The phrase that buys time and surfaces the trade:

"I want to help you get to a number that works. What part of the proposal is creating the gap?"

This phrase does three things. It validates the buyer's request without committing to a discount. It reframes the conversation from "price is too high" to "specific gap in value." And it opens the door to a trade. The buyer's answer tells you whether you have a scoping problem (cut scope, hold price), a payment-timing problem (term or prepay trade), or a real budget ceiling (a different conversation).

Whatever you do, do not respond to "your price is too high" by giving a number. The next number you give is now the floor. The buyer will negotiate down from that. Every time.

4. When procurement enters the room

Procurement's job is to extract concessions. The rep's job is to protect margin and the relationship. These are not the same job. The fixes:

  • Insist on the original sponsor being on the procurement calls. Procurement extracts more concessions when they negotiate alone with the rep, because the sponsor's voice is missing from the room.
  • Bring the value story back, deliberately. Procurement is paid to talk about price. Reps have to keep pulling the conversation back to outcomes the business will get.
  • Never offer the BAFO (best and final offer) early. Procurement will treat the first BAFO as a negotiating position and demand a second BAFO. Hold the real BAFO for late.
  • Have a published price floor approved by the CEO or CRO. Reps with explicit authority limits negotiate more confidently than reps who think they can do anything.

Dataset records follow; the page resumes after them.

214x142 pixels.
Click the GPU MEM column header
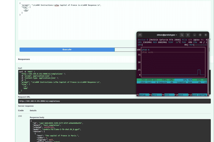(188, 80)
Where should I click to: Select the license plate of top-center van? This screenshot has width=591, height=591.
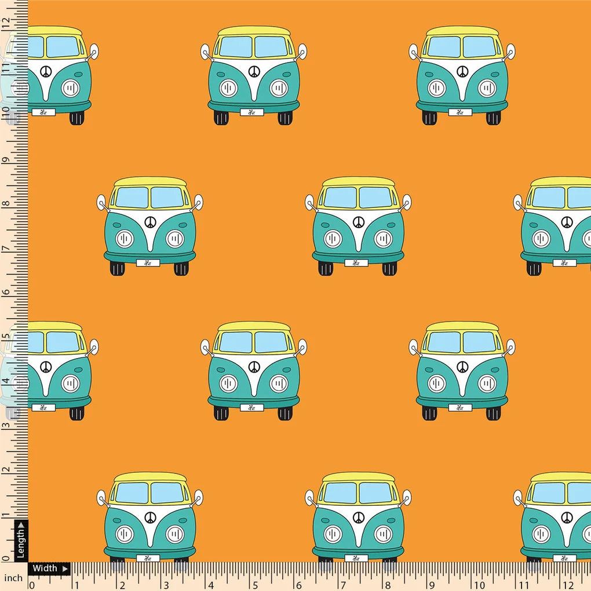coord(251,112)
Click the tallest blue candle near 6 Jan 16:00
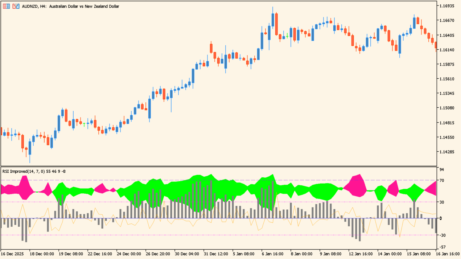This screenshot has height=259, width=461. [272, 20]
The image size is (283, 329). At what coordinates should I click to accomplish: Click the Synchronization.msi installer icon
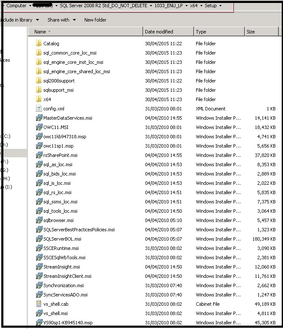click(x=39, y=285)
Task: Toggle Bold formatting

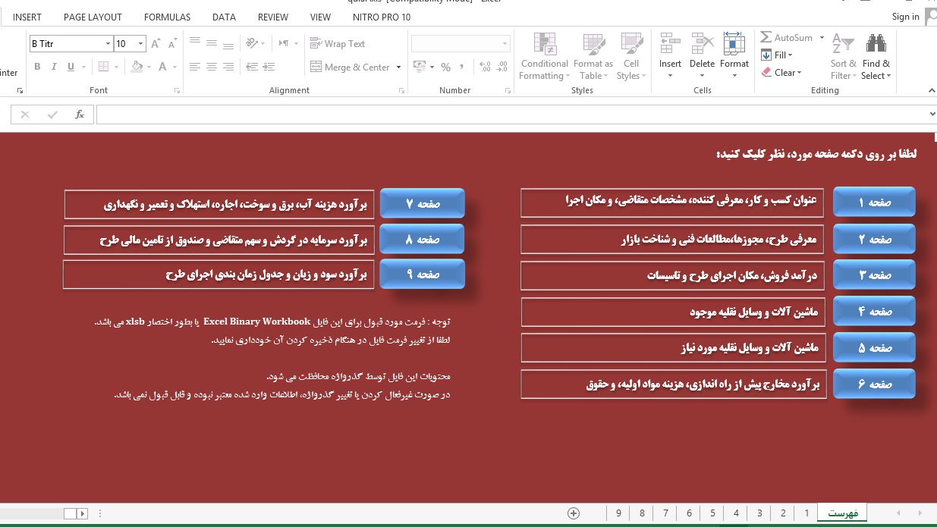Action: 37,67
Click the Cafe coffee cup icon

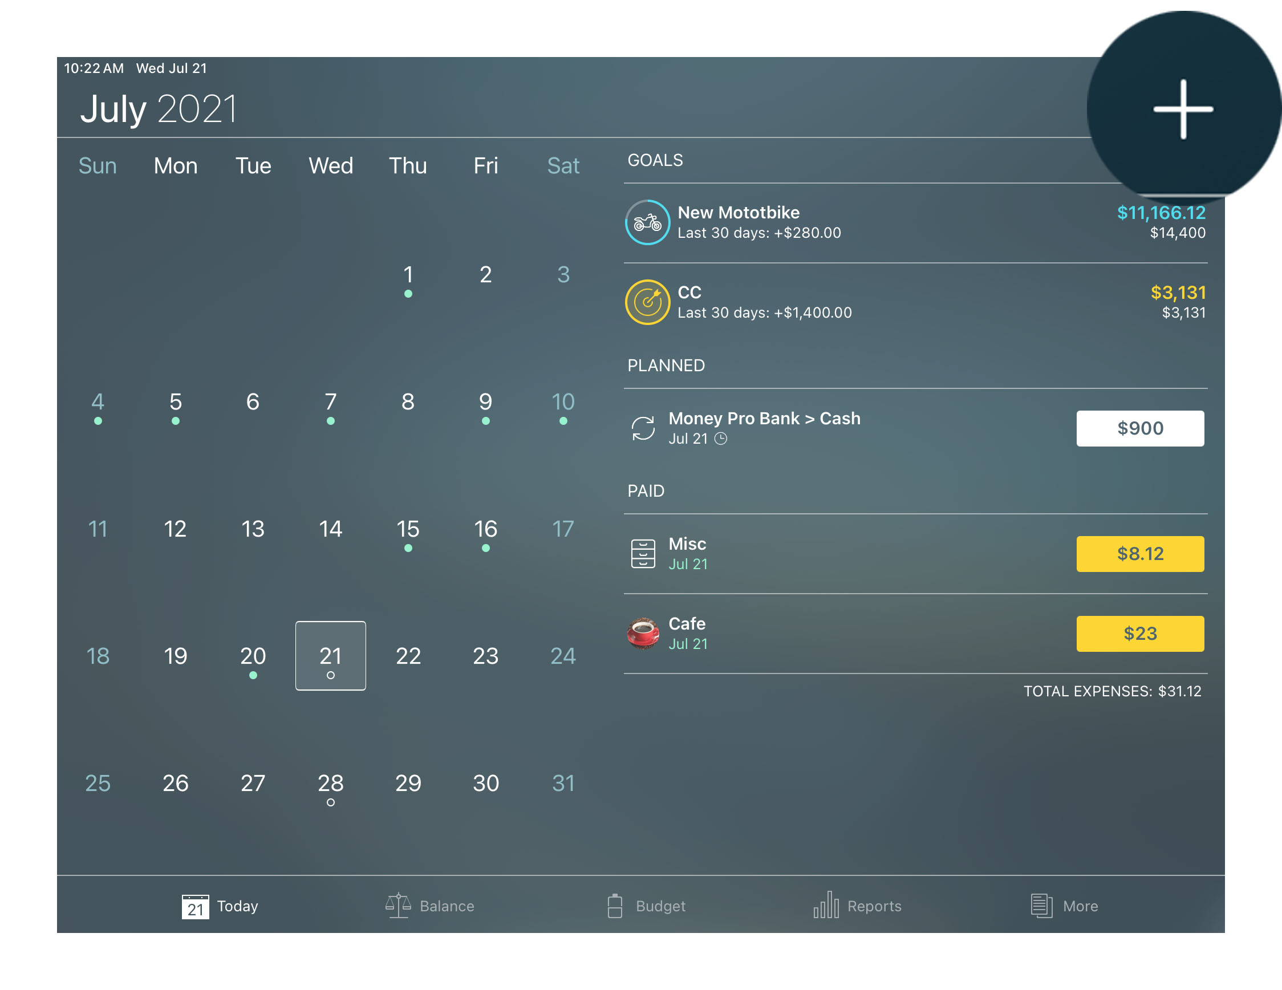click(643, 633)
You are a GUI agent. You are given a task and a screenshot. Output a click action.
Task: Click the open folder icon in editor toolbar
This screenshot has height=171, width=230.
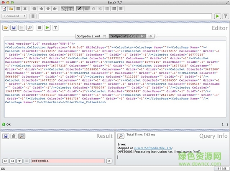pyautogui.click(x=6, y=28)
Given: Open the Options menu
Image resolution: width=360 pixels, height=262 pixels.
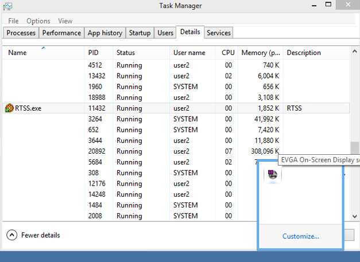Looking at the screenshot, I should 38,21.
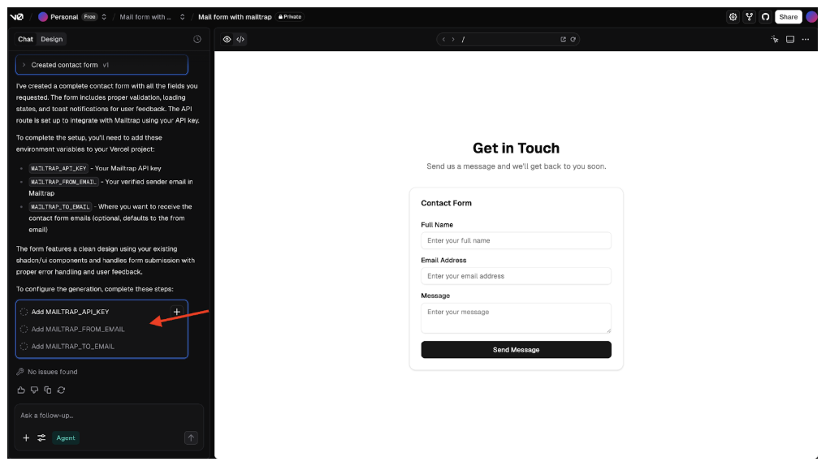Image resolution: width=830 pixels, height=466 pixels.
Task: Open the project switcher chevrons
Action: (182, 16)
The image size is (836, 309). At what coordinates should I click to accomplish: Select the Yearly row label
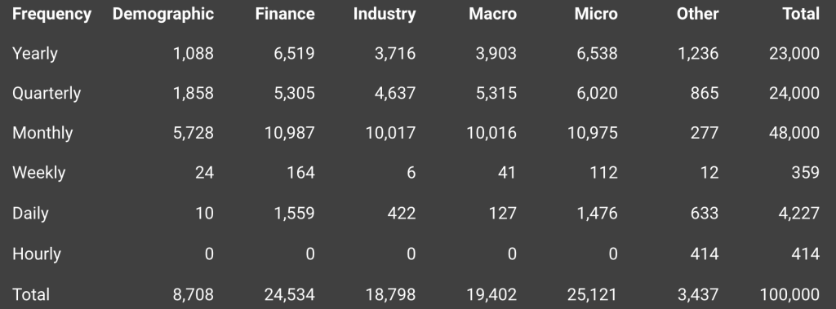point(35,54)
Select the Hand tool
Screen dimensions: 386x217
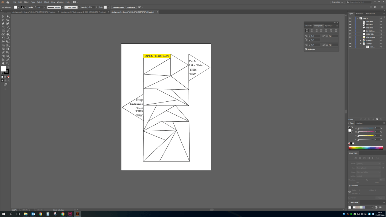point(3,63)
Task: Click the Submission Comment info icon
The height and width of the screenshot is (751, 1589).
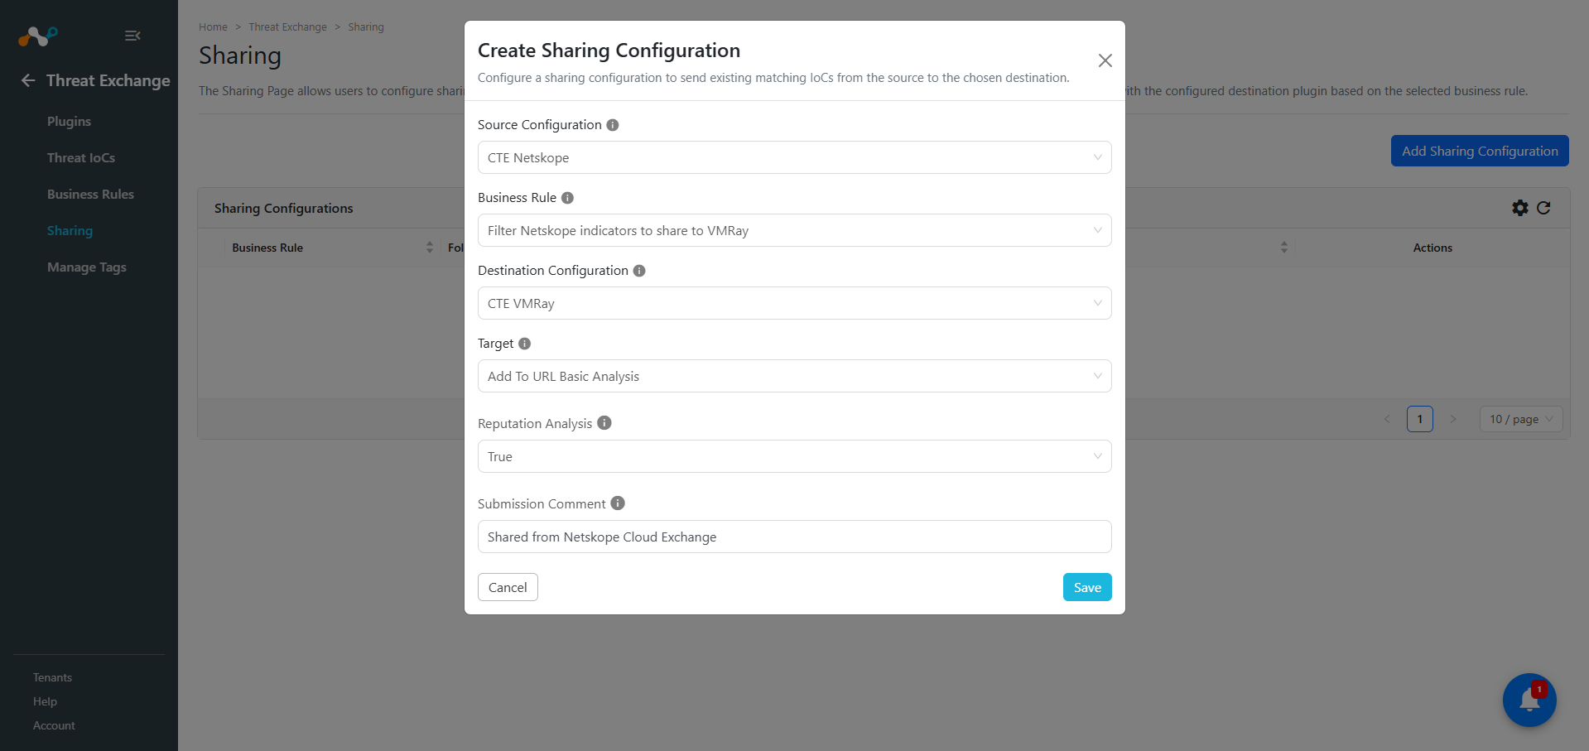Action: pos(618,503)
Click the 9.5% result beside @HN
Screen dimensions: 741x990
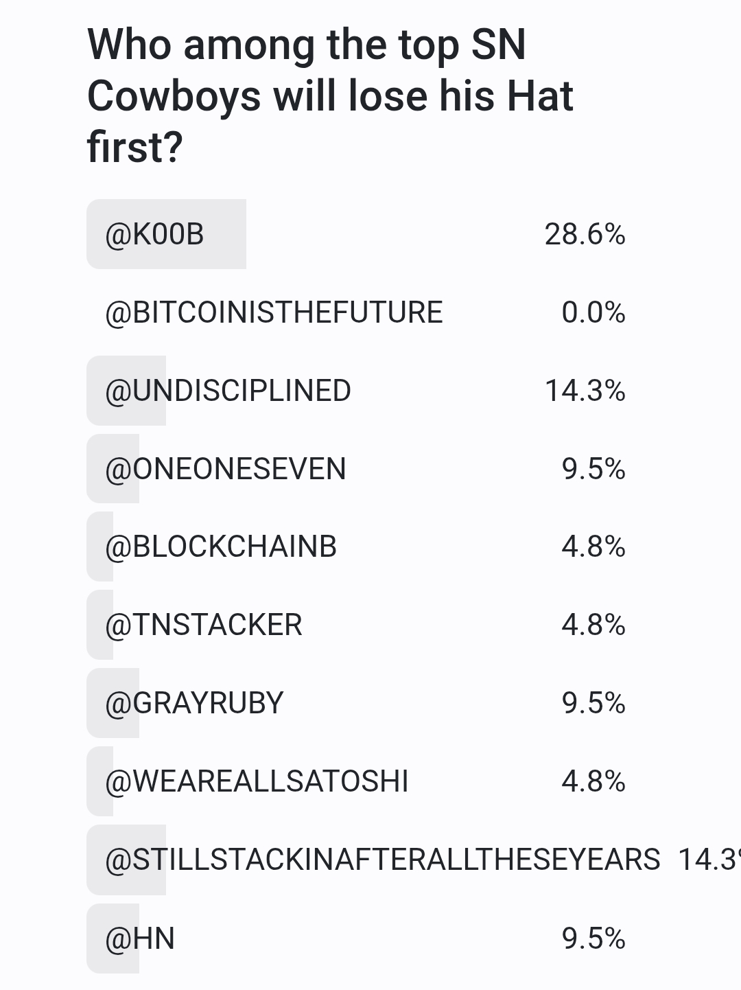point(593,939)
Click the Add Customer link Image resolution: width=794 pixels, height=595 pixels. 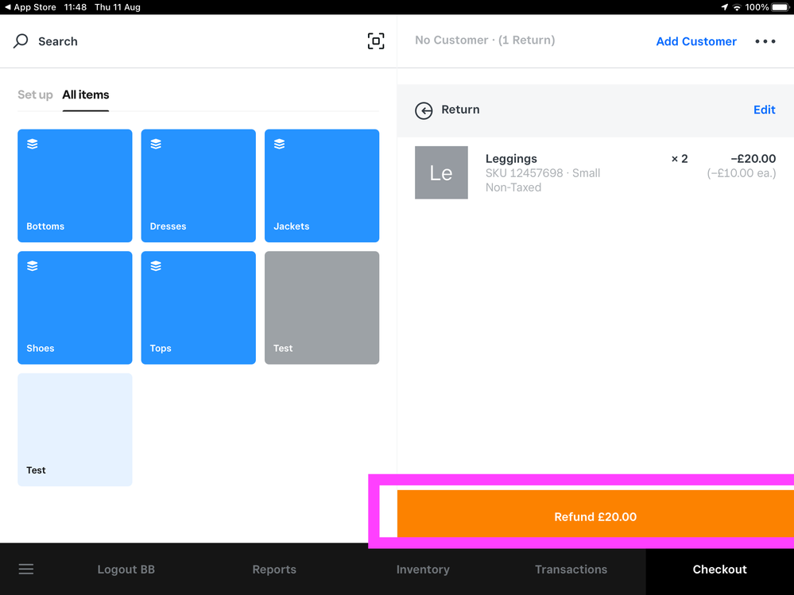click(696, 41)
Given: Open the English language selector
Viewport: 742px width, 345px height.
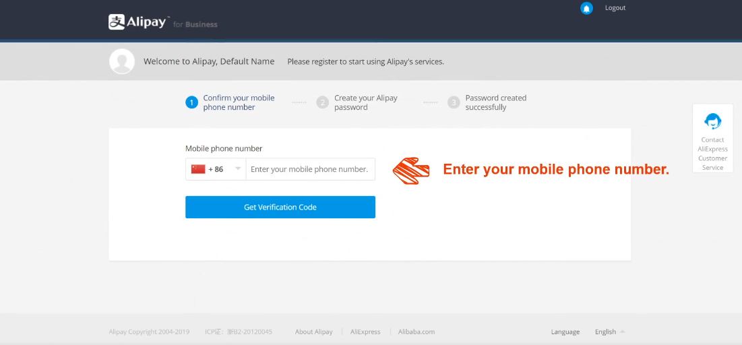Looking at the screenshot, I should [x=610, y=332].
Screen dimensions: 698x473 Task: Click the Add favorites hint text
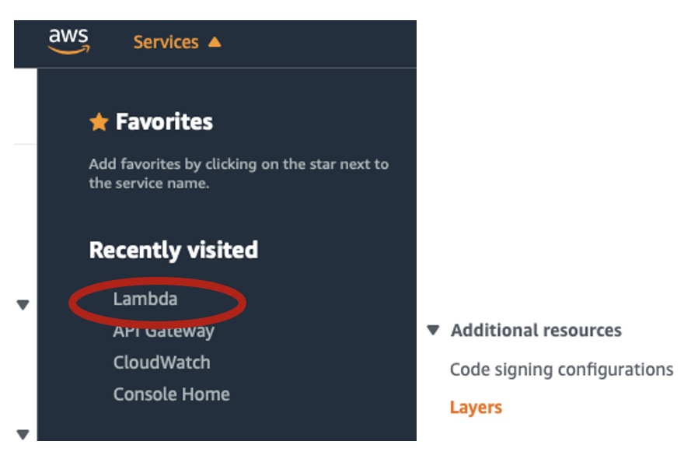pos(239,174)
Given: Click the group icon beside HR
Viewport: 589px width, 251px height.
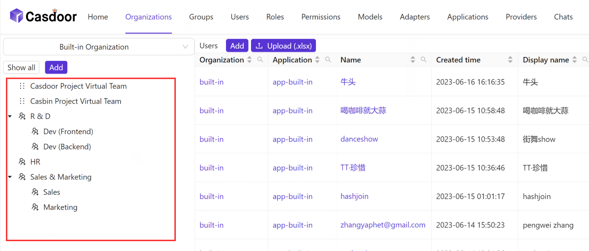Looking at the screenshot, I should [22, 162].
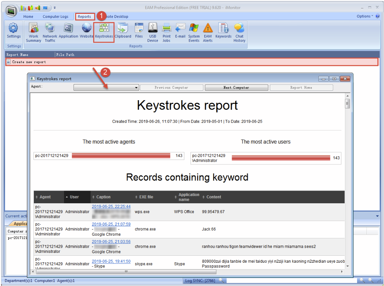384x286 pixels.
Task: Click the Next Computer button
Action: tap(236, 88)
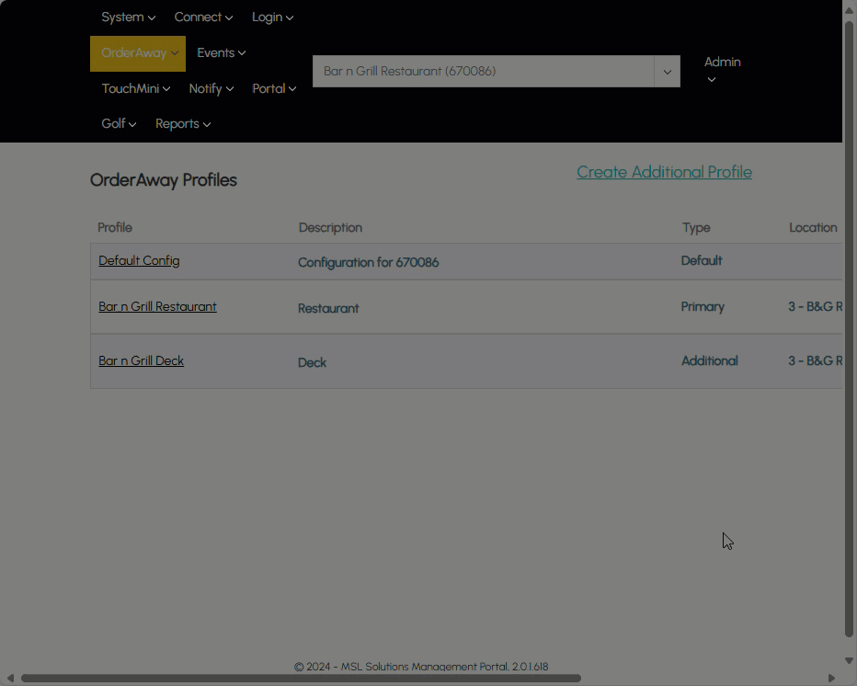The height and width of the screenshot is (686, 857).
Task: Expand the Notify menu
Action: point(211,89)
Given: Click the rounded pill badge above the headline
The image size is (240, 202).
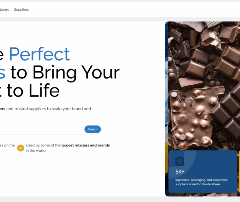Looking at the screenshot, I should 1,34.
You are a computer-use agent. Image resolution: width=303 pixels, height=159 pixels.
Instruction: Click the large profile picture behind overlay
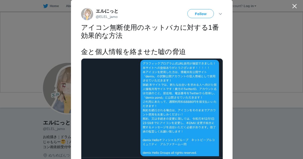[57, 88]
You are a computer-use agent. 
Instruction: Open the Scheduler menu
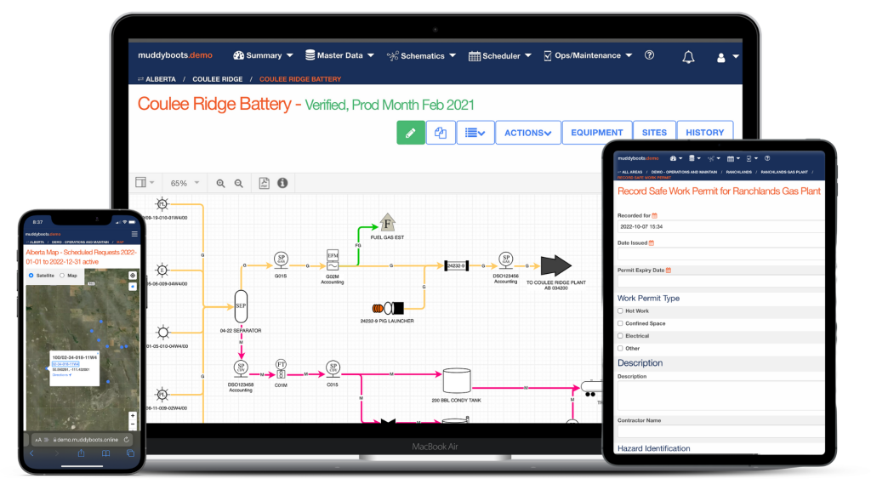(x=500, y=55)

5. When walking away is the right move

Some deals are not worth closing at the price the buyer wants. Walking away is hard at SMB scale because every deal feels existential. It is rarely as existential as it feels.

Signs that walking is the right call:

  • The buyer wants 30 percent off and is unwilling to trade anything for it.
  • The deal would be your lowest-priced account, setting a precedent for future buyers.
  • The buyer's procurement process is so adversarial that the post-sale relationship is already poisoned.
  • You would have to take on services scope that loses you money.

Walking with grace ("we're not the right fit at this price level, but happy to be a backup option if your situation changes") sometimes brings the buyer back at full price after they tried alternatives. Walking aggressively poisons that option.